Relationship between the crystal packing and impact sensitivity of energetic materials
Abstract
The crystal packing structure–safety (usually represented by sensitivity) relationships of energetic materials (EMs) are requisite to set a basis for tailoring new ones with the desired safety by means of crystal engineering, because safety is one of the two most important properties of EMs for which there is always a high concern. Nevertheless, there is still no such relationship. This work proposes a straightforward and qualitative relationship between the packing structures and impact sensitivity of EMs, covering conventional EMs, energetic co-crystals, energetic solvates, and energetic ionic salts.

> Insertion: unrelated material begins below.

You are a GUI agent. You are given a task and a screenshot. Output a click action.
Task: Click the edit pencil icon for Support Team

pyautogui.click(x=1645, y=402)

Meanwhile, we propose a straightforward method to quickly identify the packing mode by the shape of the Hirshfeld surface and the distribution of the red dots on the surface of the molecule involved in an energetic crystal. As a result, we find that an EM with a packing structure of ready shear sliding tends to possess a low impact sensitivity, in combination with a high molecular stability. That is, a perfect face-to-face π-stacking, constructed by big π-bonded molecules together with strong intra- and intermolecular hydrogen bonding, is preferred to impact insensitive EMs; moreover, if the intermolecular interactions and their anisotropy in an energetic crystal are enhanced, its impact sensitivity is expected to be improved too. Hopefully, the proposed relationship will facilitate understanding of the sensitivity mechanism of existing EMs, and will contribute to set a basis for guiding new EM constructions by molecular and crystal designs.